■ **Data shown**:
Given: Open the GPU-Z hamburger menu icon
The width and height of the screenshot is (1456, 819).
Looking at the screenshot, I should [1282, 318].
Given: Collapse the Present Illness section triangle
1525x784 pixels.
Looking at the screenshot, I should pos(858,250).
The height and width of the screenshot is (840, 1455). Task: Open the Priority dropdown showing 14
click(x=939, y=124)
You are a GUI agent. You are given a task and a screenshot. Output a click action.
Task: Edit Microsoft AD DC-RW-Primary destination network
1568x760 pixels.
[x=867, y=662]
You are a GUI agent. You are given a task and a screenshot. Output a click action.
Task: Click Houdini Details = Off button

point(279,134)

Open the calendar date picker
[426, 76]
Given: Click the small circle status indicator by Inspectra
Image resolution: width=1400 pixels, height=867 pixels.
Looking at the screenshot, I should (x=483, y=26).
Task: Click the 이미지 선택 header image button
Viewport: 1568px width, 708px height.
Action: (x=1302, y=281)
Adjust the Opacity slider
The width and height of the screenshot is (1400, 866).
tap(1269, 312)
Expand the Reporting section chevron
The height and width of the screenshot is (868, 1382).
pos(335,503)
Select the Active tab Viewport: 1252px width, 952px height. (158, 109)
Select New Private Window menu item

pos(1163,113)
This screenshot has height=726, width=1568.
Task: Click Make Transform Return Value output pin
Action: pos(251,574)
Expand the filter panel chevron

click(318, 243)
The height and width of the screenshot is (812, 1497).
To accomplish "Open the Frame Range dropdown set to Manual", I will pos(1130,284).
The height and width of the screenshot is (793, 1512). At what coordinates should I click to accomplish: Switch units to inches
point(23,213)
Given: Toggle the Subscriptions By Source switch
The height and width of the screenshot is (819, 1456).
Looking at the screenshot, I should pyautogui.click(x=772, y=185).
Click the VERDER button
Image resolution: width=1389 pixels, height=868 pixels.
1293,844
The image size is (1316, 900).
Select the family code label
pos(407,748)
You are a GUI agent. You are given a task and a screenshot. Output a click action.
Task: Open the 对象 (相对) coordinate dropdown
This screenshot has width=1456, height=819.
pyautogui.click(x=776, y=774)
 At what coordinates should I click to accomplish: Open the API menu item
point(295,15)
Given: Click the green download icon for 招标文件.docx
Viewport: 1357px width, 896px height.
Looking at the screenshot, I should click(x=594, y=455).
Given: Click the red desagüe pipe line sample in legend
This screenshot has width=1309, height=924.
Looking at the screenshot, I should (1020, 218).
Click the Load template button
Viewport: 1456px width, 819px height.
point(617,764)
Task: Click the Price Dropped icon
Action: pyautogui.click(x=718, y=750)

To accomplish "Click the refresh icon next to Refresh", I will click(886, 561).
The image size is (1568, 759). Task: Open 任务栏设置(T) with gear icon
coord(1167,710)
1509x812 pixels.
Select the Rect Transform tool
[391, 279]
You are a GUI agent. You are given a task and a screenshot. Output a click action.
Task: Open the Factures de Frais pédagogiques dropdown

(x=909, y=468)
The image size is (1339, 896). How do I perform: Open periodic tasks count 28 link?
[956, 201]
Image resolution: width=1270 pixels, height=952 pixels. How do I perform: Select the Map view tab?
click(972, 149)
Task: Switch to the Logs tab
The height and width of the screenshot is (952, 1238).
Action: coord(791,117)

■ **Goal of the exercise**: Copy out the records once more. Match them exactly.

■ **Response to this exercise**:
Given: Open the GPU-Z hamburger menu icon
The width and height of the screenshot is (1456, 819).
Looking at the screenshot, I should [1282, 318].
Given: Collapse the Present Illness section triangle
1525x784 pixels.
Looking at the screenshot, I should pos(858,250).
The height and width of the screenshot is (840, 1455). Task: Open the Priority dropdown showing 14
click(x=939, y=124)
You are a GUI agent. You are given a task and a screenshot. Output a click action.
Task: Edit Microsoft AD DC-RW-Primary destination network
1568x760 pixels.
[x=867, y=662]
You are a GUI agent. You are given a task and a screenshot. Output a click action.
Task: Click Houdini Details = Off button

point(279,134)

Open the calendar date picker
[426, 76]
Given: Click the small circle status indicator by Inspectra
Image resolution: width=1400 pixels, height=867 pixels.
Looking at the screenshot, I should (x=483, y=26).
Task: Click the 이미지 선택 header image button
Viewport: 1568px width, 708px height.
Action: (x=1302, y=281)
Adjust the Opacity slider
The width and height of the screenshot is (1400, 866).
tap(1269, 312)
Expand the Reporting section chevron
The height and width of the screenshot is (868, 1382).
pos(335,503)
Select the Active tab Viewport: 1252px width, 952px height. (158, 109)
Select New Private Window menu item

pos(1163,113)
This screenshot has height=726, width=1568.
Task: Click Make Transform Return Value output pin
Action: pos(251,574)
Expand the filter panel chevron

click(318, 243)
The height and width of the screenshot is (812, 1497).
To accomplish "Open the Frame Range dropdown set to Manual", I will pos(1130,284).
The height and width of the screenshot is (793, 1512). At what coordinates should I click to accomplish: Switch units to inches
point(23,213)
Given: Toggle the Subscriptions By Source switch
The height and width of the screenshot is (819, 1456).
Looking at the screenshot, I should pyautogui.click(x=772, y=185).
Click the VERDER button
Image resolution: width=1389 pixels, height=868 pixels.
1293,844
The image size is (1316, 900).
Select the family code label
pos(407,748)
You are a GUI agent. You are given a task and a screenshot. Output a click action.
Task: Open the 对象 (相对) coordinate dropdown
This screenshot has width=1456, height=819.
pyautogui.click(x=776, y=774)
 At what coordinates should I click to accomplish: Open the API menu item
point(295,15)
Given: Click the green download icon for 招标文件.docx
Viewport: 1357px width, 896px height.
Looking at the screenshot, I should click(x=594, y=455).
Given: Click the red desagüe pipe line sample in legend
This screenshot has width=1309, height=924.
Looking at the screenshot, I should (1020, 218).
Click the Load template button
Viewport: 1456px width, 819px height.
point(617,764)
Task: Click the Price Dropped icon
Action: pyautogui.click(x=718, y=750)

To accomplish "Click the refresh icon next to Refresh", I will click(886, 561).
The image size is (1568, 759). Task: Open 任务栏设置(T) with gear icon
coord(1167,710)
1509x812 pixels.
Select the Rect Transform tool
[391, 279]
You are a GUI agent. You are given a task and a screenshot. Output a click action.
Task: Open the Factures de Frais pédagogiques dropdown

(x=909, y=468)
The image size is (1339, 896). How do I perform: Open periodic tasks count 28 link?
[956, 201]
Image resolution: width=1270 pixels, height=952 pixels. How do I perform: Select the Map view tab?
click(972, 149)
Task: Switch to the Logs tab
The height and width of the screenshot is (952, 1238).
Action: coord(791,117)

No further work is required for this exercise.